Title: CHARACTERIZATION OF RED CLOVER POLYPHENOL OXIDASE

Author
item Hatfield, Ronald
item FROST, KEN - DFRC
item Sullivan, Michael

Submitted to: Plant Physiology
Publication Type: Abstract Only
Publication Acceptance Date: 2/28/2002
Publication Date: 8/3/2002
Citation: N/A

Interpretive Summary:

Technical Abstract: Ensiling is a popular method for preserving forages for animal production systems in the humid regions of the U.S. and Europe. A major problem in silage production is the extensive protein degradation that occurs during the ensiling process, resulting in economic losses of $110 million per year (U.S.) and negative environmental impacts due to increased animal excretion of nitrogen. Red clover silage retains over 80% of its protein as true protein resulting in improved animal performance.
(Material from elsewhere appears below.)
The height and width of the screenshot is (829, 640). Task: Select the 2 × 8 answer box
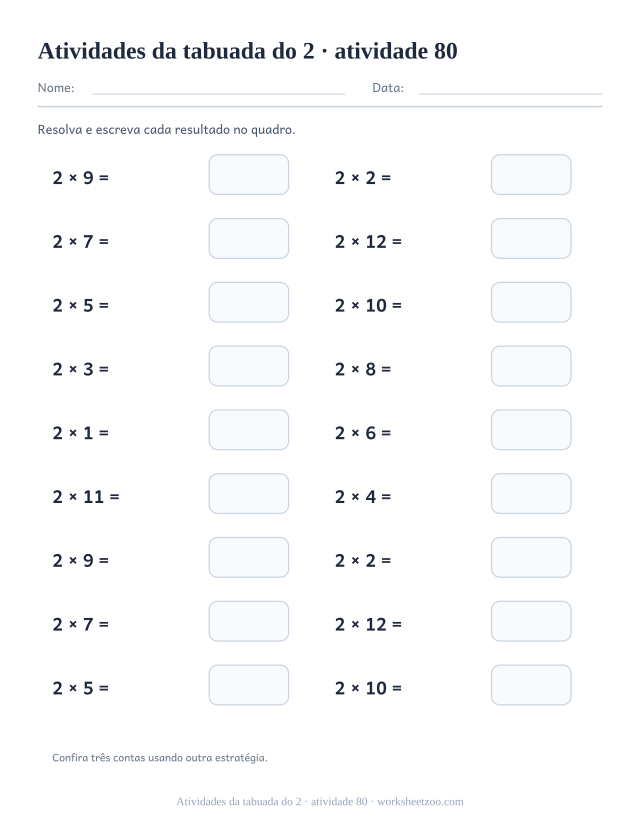pos(531,366)
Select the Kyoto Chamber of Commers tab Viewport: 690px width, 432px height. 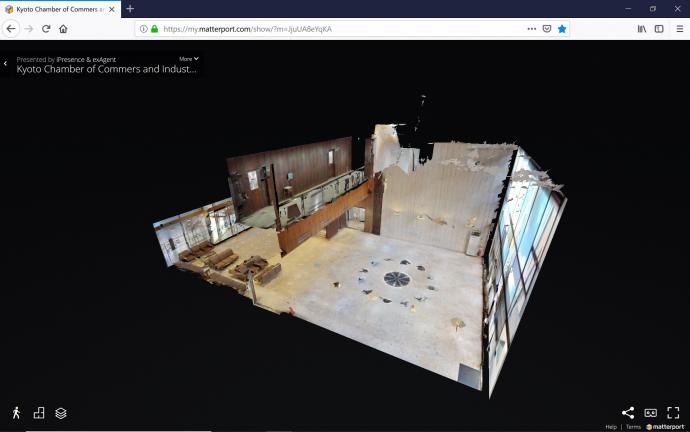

Reduced proteolysis in red cover is correlated with the presence of a soluble polyphenol oxidase (PPO) and soluble polyphenols that produce the typical browning reaction upon exposure to oxygen. We have partially purified red clover PPO and determined some of its characteristics. Red clover PPO has an apparent molecular weight of 65 kD and has optimal activity at near neutral pH. Caffeic acid is a preferred substrate compared to a wide range of other O-diphenols. O-diphenols with a propenyl side chain appear to be required for effective binding to and reaction with the PPO. The PPO enzyme effectively utilizes caffeic acid conjugates such as chlorogenic acid, clovamide, and phasic acid. Browning reactions occur immediately upon rupture of red clover leaf cells and crude extracts can rapidly lose PPO activity if the enzyme is not separated from endogenous phenolics. Red clover extracts containing PPO and o-diphenol substrates inhibit protein degradation in model proteases systems. Determining the molecular mechanism of this inhibition is part of our on going research program.